_Work instruction_.
Copy each line of the entries beneath that contains the word "agent".

Collected data
--------------------

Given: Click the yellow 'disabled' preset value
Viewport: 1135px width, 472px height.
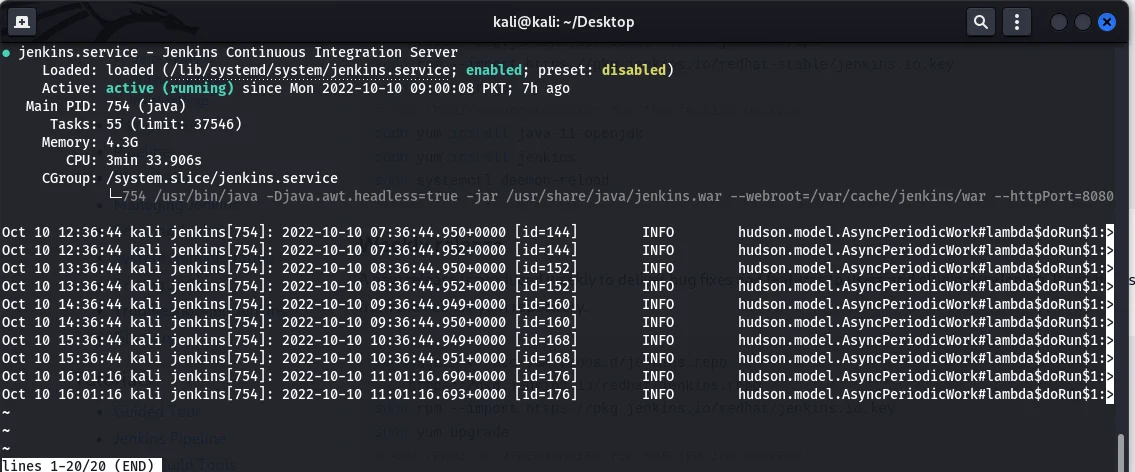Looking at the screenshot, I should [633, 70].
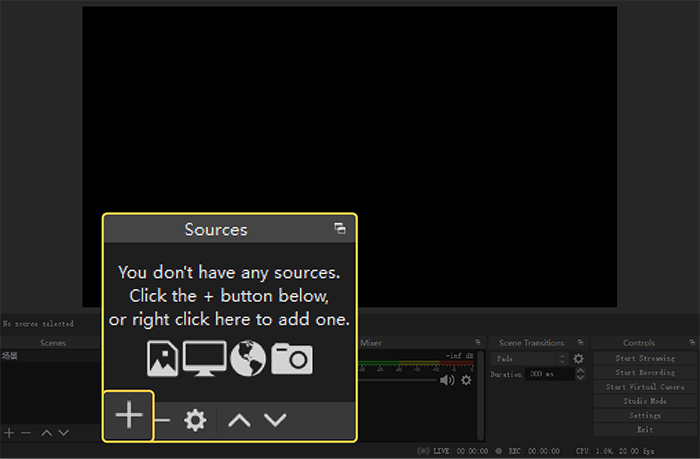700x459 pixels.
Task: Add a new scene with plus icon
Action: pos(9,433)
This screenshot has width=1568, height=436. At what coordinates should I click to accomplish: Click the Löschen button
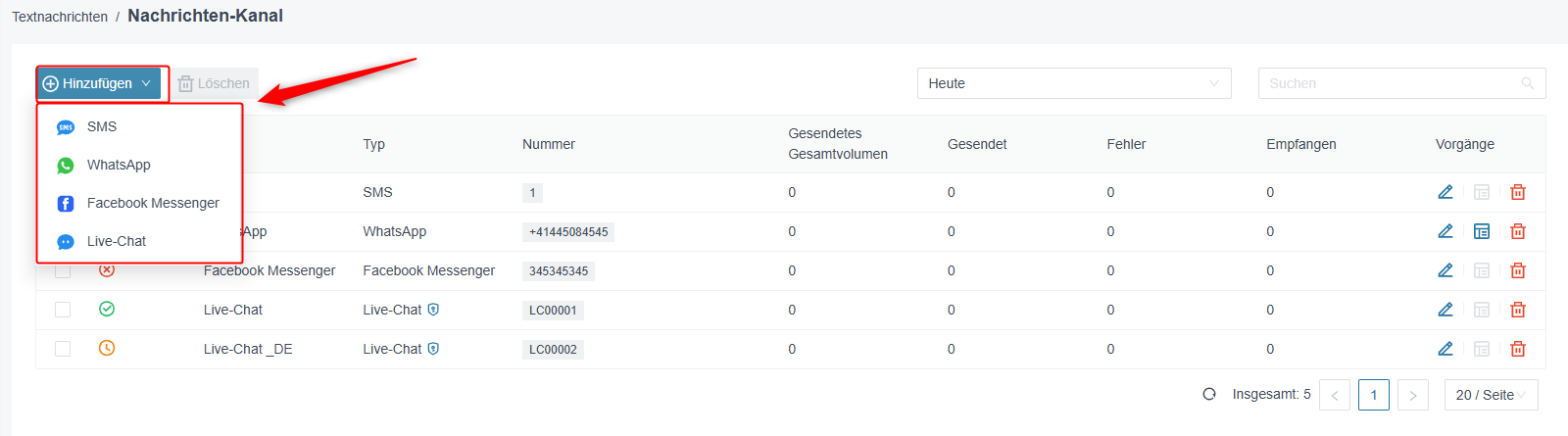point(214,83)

--------------------

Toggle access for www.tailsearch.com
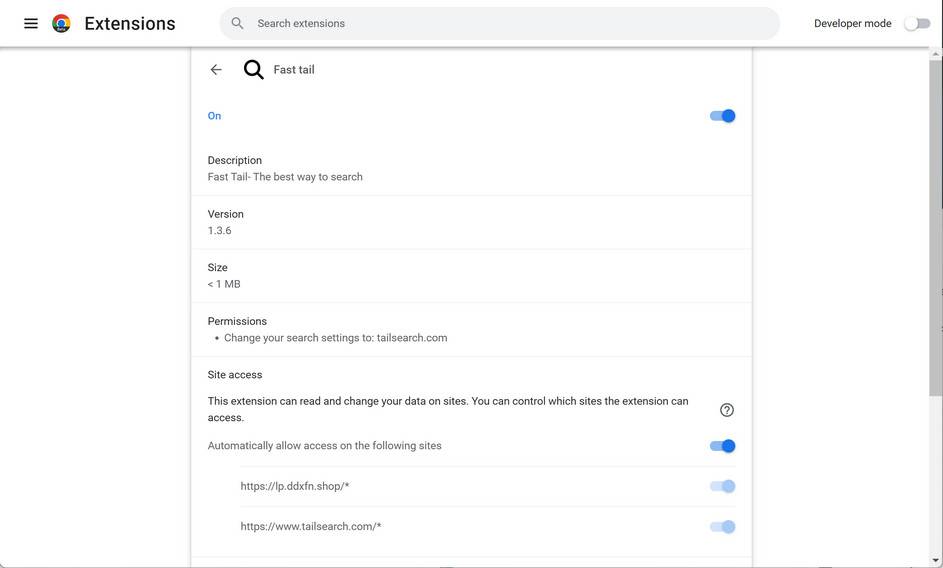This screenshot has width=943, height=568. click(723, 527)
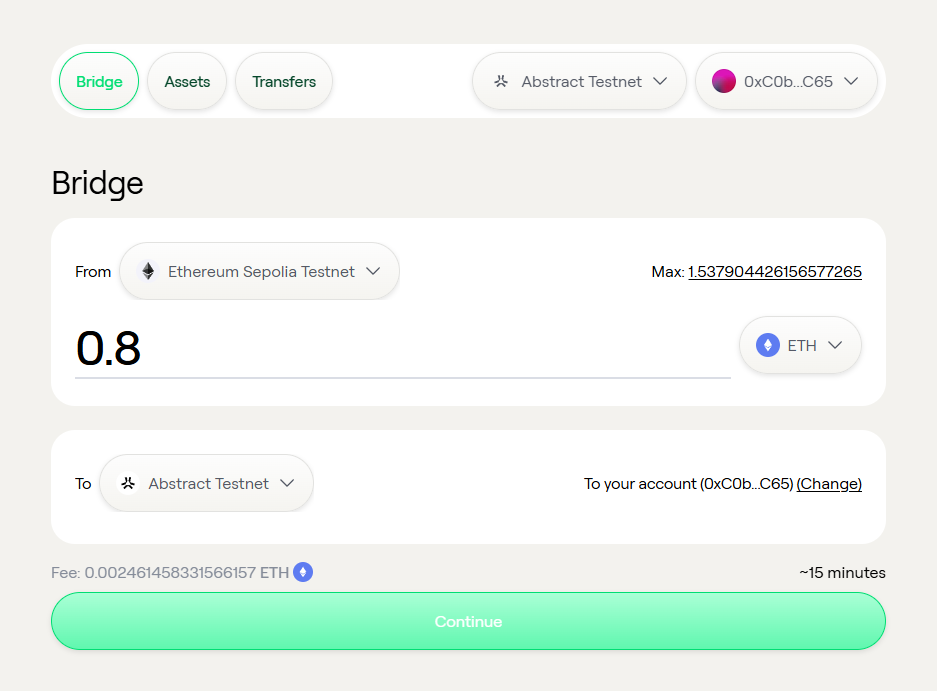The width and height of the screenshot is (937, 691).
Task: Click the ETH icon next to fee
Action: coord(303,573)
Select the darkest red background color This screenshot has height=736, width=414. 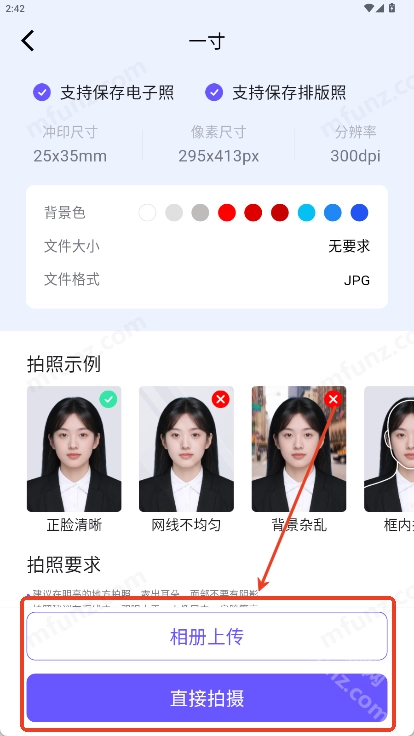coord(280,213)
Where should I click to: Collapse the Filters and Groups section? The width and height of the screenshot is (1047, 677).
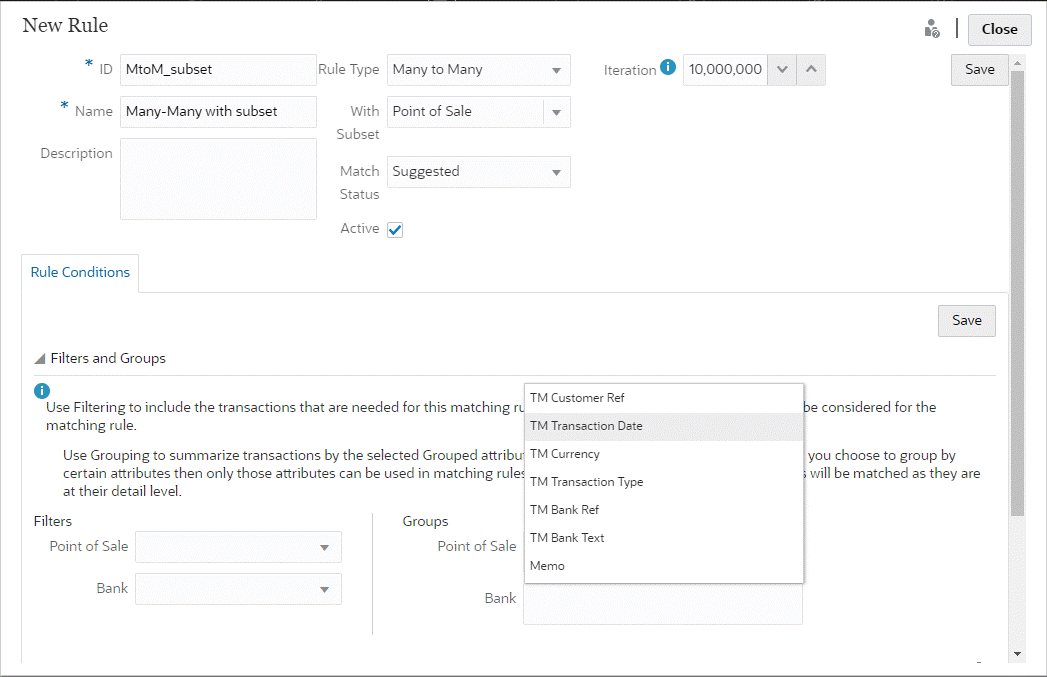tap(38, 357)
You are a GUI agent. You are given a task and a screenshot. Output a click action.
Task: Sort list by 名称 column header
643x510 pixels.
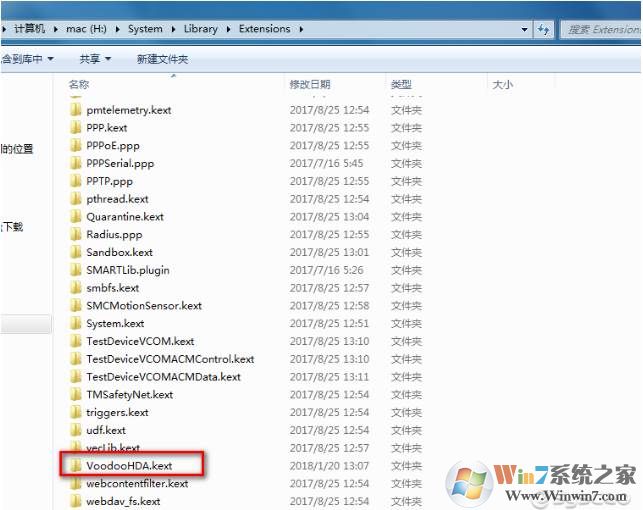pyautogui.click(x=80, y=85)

--------------------

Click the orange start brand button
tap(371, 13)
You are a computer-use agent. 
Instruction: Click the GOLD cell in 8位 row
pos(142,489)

--------------------

_Your response_.
You are a GUI agent. You are given a task and a screenshot. Output a click action.
You are a computer-use agent. 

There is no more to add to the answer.